Where a line below has the string "Open" in it, include it in the count, and give that count alone.

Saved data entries
╭──

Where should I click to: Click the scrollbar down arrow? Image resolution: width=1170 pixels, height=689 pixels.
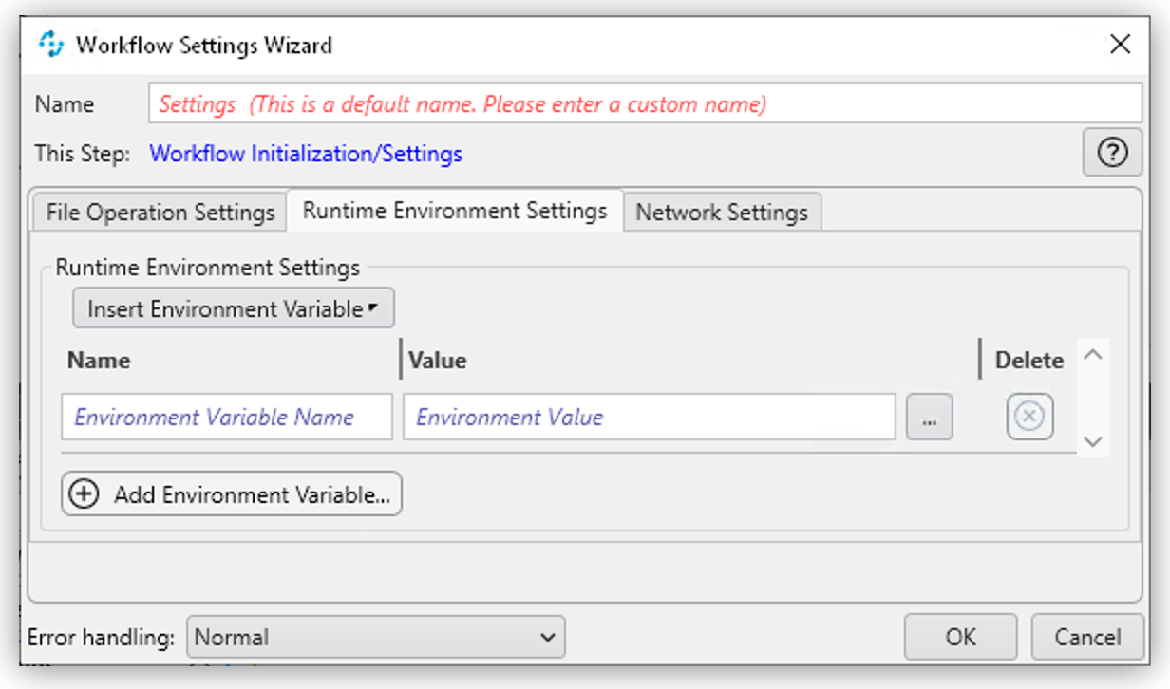tap(1092, 440)
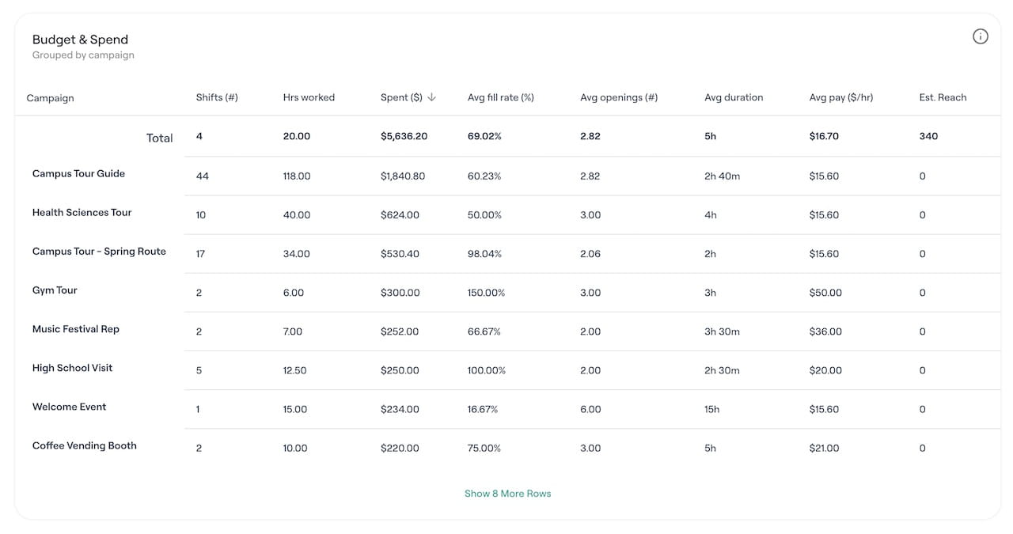Sort by Avg duration column
Image resolution: width=1013 pixels, height=534 pixels.
tap(733, 97)
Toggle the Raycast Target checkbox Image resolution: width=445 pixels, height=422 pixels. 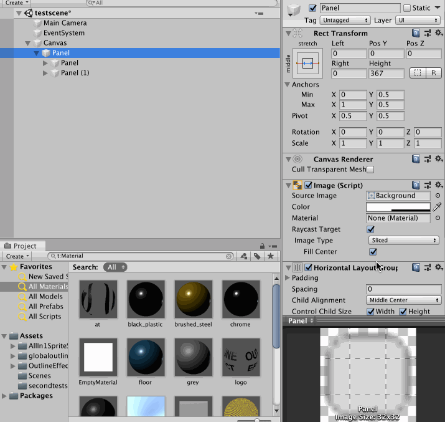pos(370,229)
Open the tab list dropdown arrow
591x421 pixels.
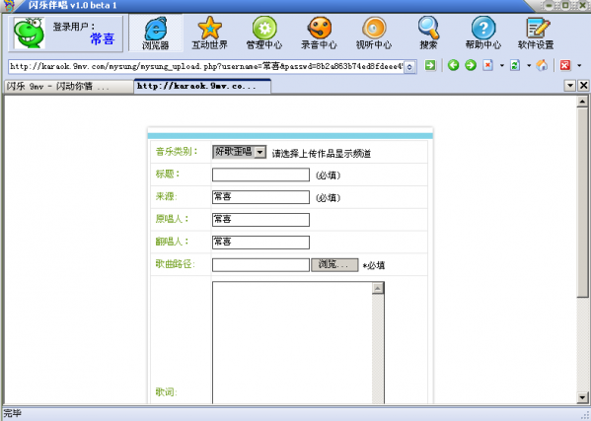(x=570, y=86)
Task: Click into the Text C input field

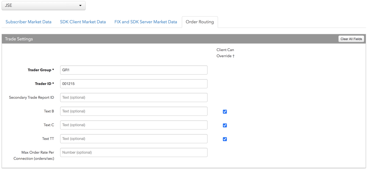Action: pos(134,125)
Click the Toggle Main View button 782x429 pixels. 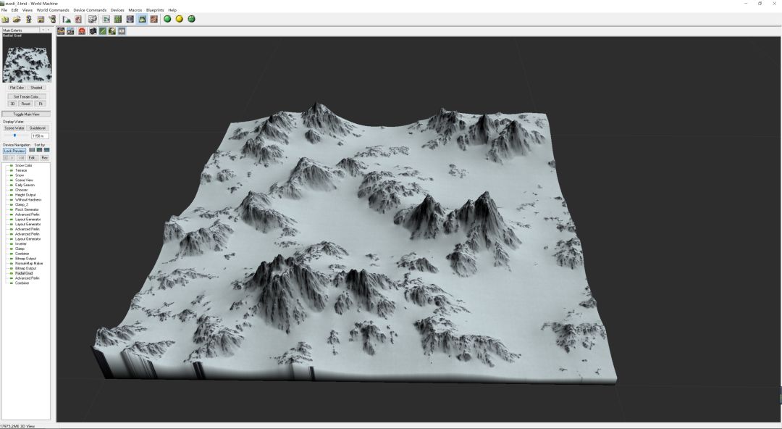tap(27, 114)
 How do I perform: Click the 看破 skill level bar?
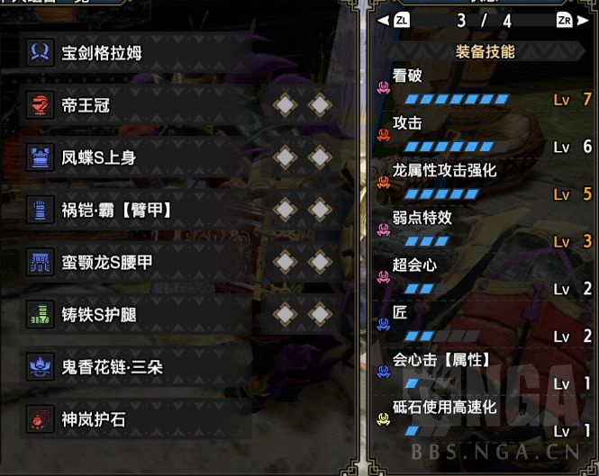[x=457, y=100]
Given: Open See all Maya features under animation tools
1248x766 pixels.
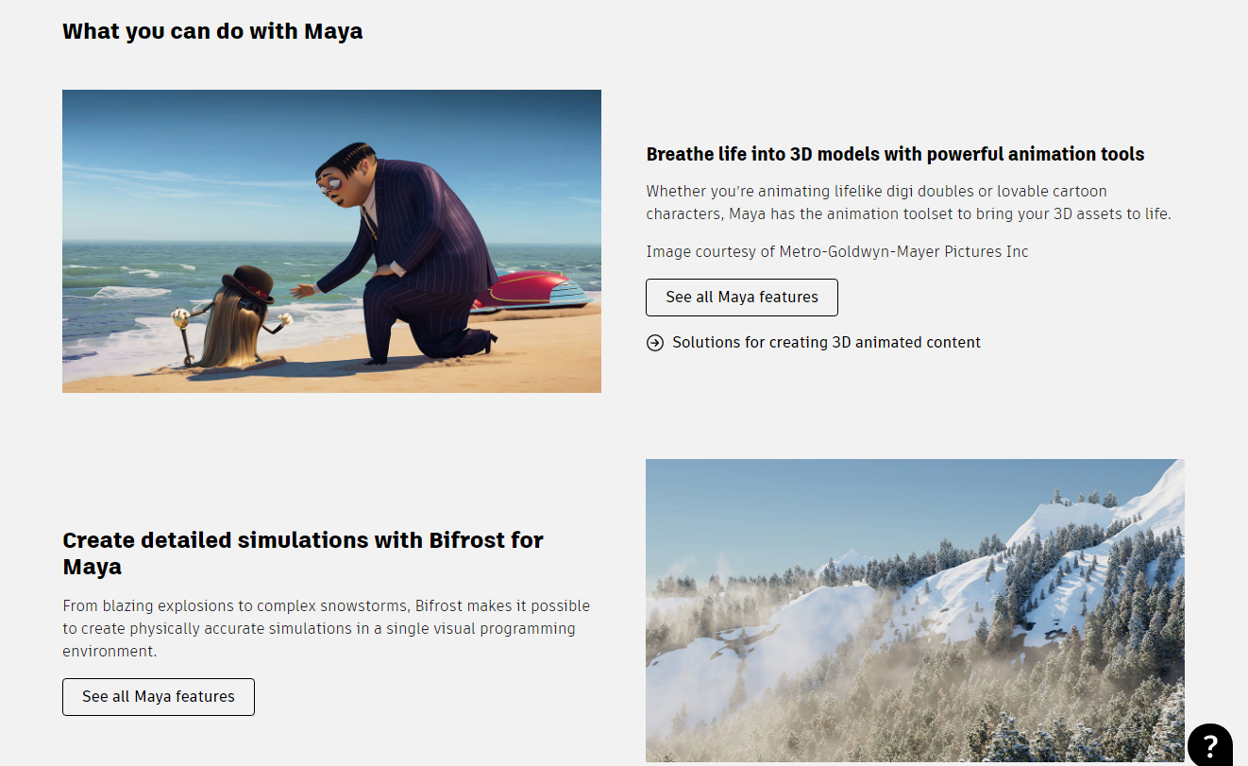Looking at the screenshot, I should click(x=741, y=298).
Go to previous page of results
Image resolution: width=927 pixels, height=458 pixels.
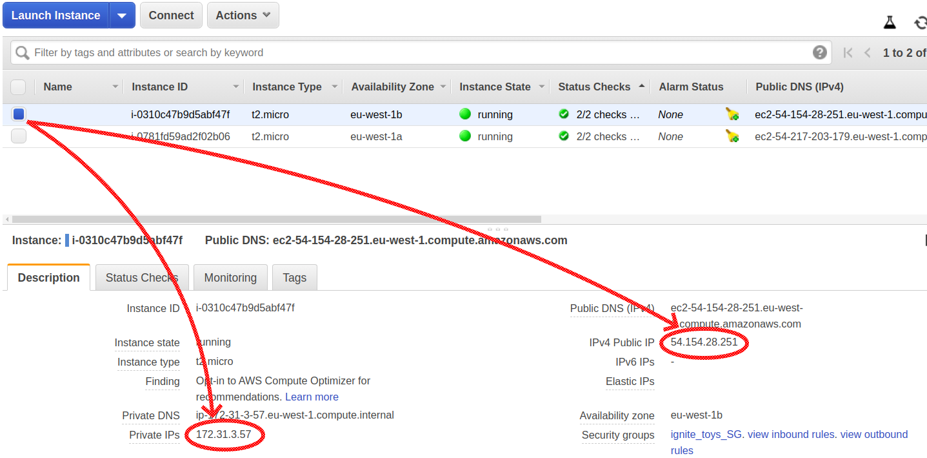pyautogui.click(x=868, y=53)
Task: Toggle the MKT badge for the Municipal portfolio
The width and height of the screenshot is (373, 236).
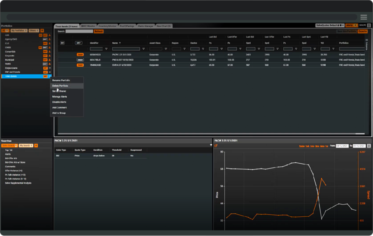Action: tap(45, 60)
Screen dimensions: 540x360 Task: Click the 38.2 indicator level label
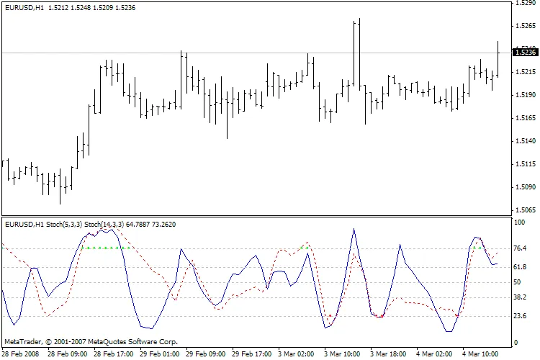[x=519, y=297]
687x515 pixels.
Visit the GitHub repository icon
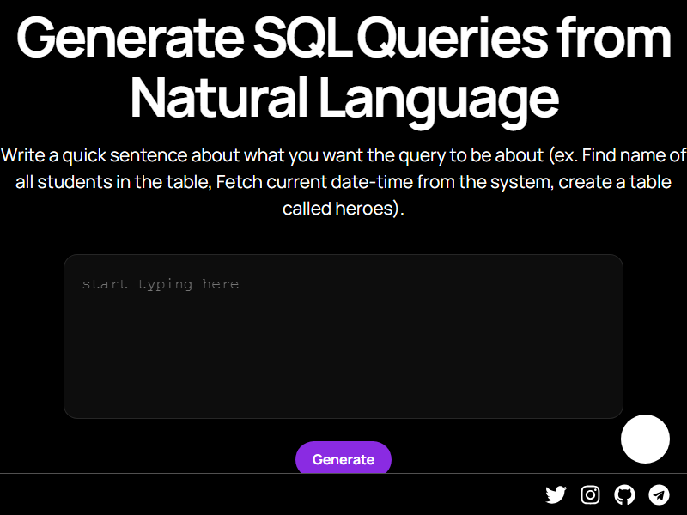[x=624, y=495]
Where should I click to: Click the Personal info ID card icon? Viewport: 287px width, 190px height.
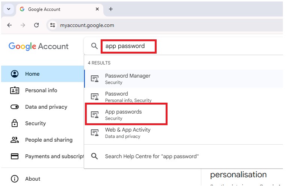pyautogui.click(x=15, y=90)
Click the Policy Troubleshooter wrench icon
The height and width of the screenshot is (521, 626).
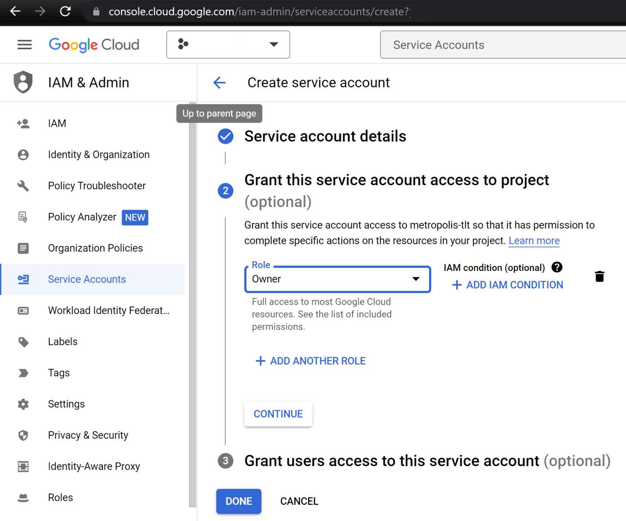[23, 186]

╰──

→ Result
2